(Saved entries)

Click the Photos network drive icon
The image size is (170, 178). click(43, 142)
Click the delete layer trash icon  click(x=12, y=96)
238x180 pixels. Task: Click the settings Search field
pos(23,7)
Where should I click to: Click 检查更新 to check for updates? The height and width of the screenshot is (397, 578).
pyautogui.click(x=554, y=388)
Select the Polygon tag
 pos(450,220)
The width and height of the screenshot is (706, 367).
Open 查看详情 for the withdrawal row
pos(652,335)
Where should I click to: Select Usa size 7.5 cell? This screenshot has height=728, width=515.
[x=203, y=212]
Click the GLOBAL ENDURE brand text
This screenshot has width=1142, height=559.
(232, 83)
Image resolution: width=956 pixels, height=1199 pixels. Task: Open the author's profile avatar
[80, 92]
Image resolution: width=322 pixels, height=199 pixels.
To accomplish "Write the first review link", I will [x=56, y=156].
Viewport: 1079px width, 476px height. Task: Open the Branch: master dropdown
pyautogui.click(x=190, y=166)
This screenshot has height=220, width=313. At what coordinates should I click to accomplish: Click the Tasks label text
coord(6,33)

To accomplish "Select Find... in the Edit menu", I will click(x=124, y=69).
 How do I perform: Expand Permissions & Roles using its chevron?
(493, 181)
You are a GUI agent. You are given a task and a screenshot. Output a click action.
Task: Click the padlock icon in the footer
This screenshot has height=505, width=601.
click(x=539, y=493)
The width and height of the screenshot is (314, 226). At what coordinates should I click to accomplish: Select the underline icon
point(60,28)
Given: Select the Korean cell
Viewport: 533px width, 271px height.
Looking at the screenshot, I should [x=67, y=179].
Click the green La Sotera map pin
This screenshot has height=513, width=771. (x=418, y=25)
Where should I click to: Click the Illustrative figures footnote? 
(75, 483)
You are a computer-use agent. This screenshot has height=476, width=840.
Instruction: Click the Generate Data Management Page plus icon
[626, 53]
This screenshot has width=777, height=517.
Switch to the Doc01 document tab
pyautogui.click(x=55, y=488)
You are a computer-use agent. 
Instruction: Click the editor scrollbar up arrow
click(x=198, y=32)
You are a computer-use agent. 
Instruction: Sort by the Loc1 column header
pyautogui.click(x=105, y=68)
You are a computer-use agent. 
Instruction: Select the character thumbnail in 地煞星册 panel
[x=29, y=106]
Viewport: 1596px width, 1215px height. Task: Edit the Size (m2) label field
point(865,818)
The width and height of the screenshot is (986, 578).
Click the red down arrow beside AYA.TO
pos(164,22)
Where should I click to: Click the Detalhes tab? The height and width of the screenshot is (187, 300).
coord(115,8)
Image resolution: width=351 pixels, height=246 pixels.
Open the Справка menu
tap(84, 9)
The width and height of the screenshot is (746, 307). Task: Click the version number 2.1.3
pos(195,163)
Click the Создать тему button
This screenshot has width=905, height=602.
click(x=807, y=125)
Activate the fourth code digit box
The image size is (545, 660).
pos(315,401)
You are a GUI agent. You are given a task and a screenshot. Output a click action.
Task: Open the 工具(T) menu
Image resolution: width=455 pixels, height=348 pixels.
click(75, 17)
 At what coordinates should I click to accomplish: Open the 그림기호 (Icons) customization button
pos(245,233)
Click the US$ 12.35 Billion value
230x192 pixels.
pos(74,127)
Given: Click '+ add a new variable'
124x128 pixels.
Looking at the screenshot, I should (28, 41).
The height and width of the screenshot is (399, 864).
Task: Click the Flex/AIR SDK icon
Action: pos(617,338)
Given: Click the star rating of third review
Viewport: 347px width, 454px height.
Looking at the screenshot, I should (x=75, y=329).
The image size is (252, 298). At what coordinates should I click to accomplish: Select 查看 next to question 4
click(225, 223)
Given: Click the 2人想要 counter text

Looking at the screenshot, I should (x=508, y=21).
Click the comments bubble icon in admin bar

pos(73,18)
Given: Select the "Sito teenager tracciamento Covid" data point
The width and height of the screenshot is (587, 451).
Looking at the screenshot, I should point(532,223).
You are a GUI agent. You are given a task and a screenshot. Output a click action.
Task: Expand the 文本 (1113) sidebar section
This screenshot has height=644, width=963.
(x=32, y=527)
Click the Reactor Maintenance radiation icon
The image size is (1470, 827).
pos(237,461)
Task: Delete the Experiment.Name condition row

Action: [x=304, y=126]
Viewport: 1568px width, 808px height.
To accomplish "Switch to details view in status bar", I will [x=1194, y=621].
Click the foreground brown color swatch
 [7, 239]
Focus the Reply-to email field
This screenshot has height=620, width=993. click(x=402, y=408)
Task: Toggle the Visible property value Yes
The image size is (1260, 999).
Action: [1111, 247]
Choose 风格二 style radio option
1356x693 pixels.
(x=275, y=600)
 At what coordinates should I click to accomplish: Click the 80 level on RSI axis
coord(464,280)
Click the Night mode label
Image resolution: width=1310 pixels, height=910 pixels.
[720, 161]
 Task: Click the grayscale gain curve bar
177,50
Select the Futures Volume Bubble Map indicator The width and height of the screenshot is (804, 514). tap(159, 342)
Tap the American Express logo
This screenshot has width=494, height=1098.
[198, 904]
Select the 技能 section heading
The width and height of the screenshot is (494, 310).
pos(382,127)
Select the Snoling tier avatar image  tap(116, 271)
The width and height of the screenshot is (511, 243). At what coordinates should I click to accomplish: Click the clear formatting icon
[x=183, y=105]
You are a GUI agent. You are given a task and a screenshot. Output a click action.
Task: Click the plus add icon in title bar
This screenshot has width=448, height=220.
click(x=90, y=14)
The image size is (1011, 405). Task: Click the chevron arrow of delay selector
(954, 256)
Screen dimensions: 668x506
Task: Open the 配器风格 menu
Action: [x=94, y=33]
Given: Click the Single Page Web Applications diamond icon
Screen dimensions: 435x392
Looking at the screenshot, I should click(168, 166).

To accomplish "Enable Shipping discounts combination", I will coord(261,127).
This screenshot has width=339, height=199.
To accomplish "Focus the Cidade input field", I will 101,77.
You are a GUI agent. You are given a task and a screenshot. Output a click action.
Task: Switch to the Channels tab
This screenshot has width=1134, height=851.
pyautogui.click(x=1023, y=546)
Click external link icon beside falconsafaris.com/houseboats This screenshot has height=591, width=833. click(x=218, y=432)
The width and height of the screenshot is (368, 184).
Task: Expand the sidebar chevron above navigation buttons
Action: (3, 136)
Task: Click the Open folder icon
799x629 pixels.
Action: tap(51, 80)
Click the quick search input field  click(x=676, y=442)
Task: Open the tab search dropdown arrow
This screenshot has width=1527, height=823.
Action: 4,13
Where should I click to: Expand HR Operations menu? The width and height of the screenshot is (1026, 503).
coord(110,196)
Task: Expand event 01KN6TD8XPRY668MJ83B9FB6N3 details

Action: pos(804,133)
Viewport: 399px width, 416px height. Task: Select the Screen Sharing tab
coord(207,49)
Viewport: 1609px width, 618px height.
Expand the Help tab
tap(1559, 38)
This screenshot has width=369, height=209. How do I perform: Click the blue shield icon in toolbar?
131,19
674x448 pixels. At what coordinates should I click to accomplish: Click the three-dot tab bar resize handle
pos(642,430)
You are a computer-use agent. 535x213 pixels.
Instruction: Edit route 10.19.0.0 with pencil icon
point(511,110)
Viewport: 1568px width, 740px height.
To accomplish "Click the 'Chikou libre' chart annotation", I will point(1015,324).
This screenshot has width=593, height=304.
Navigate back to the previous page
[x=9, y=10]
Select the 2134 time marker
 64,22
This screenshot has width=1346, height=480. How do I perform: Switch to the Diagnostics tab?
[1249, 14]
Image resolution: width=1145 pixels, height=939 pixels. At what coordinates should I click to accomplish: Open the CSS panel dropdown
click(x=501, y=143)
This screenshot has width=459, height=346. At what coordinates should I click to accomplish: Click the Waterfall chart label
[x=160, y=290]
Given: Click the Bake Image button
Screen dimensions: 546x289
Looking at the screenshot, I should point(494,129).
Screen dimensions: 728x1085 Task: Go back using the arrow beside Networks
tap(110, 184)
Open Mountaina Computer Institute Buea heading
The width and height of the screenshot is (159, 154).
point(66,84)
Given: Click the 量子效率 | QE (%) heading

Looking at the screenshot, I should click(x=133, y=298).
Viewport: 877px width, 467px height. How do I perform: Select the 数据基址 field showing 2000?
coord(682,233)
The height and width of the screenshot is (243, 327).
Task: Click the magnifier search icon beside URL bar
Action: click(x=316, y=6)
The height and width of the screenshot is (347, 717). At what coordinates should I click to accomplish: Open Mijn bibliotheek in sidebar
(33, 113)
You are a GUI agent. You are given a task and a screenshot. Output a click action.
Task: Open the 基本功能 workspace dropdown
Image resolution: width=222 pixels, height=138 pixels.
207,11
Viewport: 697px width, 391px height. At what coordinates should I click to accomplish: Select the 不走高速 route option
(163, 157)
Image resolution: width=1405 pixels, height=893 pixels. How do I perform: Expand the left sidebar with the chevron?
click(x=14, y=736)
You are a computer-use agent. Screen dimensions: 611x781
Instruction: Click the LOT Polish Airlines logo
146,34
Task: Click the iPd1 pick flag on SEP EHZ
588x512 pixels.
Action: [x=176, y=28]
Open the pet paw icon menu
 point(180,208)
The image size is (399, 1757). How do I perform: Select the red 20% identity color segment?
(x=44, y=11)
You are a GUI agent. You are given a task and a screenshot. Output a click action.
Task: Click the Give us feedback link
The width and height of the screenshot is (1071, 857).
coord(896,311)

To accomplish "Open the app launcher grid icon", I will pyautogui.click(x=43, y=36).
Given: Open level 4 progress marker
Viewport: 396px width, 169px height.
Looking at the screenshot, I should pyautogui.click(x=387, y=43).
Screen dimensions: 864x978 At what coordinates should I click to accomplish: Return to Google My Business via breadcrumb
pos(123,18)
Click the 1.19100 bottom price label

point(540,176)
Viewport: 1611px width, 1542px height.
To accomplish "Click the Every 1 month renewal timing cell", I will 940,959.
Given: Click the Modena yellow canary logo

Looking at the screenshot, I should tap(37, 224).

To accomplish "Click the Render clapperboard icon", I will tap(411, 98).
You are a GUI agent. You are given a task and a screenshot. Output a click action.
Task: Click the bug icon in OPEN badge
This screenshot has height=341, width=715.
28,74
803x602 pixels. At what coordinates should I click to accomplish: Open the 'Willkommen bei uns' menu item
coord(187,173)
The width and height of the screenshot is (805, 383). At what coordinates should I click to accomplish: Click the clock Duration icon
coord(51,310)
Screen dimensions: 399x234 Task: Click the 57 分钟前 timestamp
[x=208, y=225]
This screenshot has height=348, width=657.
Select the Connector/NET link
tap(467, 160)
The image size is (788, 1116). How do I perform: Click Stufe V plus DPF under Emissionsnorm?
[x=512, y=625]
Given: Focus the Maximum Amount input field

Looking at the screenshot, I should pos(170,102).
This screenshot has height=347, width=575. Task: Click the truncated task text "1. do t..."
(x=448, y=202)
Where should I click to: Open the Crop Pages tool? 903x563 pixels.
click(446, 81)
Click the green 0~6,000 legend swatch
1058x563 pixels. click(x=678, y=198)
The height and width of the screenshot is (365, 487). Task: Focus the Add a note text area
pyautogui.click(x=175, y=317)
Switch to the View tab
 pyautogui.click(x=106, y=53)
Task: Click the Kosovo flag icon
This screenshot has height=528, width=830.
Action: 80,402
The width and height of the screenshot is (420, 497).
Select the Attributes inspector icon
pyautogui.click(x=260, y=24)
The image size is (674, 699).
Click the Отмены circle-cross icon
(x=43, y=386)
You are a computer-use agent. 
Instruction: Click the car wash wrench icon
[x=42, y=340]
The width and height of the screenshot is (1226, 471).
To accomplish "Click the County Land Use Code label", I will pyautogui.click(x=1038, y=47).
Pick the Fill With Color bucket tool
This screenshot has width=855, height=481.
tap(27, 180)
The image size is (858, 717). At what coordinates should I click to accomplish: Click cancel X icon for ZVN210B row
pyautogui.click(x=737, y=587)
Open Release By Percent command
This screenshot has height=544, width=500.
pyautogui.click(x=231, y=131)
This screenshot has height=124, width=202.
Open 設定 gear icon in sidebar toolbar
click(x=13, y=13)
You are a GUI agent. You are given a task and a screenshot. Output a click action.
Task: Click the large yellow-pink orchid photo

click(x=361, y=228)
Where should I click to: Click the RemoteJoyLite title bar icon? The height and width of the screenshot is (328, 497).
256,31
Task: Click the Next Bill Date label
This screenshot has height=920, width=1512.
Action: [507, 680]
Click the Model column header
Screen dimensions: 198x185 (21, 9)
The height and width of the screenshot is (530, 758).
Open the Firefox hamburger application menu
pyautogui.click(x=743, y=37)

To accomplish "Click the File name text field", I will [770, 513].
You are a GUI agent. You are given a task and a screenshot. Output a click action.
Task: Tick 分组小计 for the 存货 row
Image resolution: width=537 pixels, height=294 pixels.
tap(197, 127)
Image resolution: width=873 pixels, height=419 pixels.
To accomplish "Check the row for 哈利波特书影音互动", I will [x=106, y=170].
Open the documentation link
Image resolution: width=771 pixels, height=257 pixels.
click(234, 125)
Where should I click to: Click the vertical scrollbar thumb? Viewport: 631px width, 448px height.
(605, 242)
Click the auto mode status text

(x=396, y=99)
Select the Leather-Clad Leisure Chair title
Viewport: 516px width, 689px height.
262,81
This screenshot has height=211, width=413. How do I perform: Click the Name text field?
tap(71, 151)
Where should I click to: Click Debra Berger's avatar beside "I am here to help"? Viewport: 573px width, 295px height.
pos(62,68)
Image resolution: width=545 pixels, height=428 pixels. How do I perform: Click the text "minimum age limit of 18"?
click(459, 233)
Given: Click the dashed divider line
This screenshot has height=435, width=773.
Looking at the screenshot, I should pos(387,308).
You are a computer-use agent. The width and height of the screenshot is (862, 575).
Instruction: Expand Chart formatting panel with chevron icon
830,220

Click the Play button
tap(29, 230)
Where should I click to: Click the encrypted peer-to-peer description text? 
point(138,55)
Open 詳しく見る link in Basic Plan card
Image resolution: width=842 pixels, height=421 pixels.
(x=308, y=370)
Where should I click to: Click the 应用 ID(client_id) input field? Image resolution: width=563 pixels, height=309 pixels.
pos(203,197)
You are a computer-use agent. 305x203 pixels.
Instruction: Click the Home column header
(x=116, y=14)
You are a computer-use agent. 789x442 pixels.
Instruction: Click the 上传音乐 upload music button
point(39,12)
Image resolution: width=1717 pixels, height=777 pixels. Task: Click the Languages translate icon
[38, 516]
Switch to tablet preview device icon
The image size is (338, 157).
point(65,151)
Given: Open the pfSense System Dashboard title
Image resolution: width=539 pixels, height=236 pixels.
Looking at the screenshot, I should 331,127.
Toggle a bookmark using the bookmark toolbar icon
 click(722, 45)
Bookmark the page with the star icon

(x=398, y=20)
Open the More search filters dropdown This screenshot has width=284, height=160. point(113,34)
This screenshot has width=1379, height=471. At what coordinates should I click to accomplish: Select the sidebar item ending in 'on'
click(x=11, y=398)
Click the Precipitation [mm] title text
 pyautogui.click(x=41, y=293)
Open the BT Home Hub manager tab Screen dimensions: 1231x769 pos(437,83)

:: EXERCISE AIM ::
Look over the records. Copy the lines that include the word "section".

:: RESPONSE TO THE TASK ::
Task: Expand the 文本 (1113) sidebar section
Select the 技能 section heading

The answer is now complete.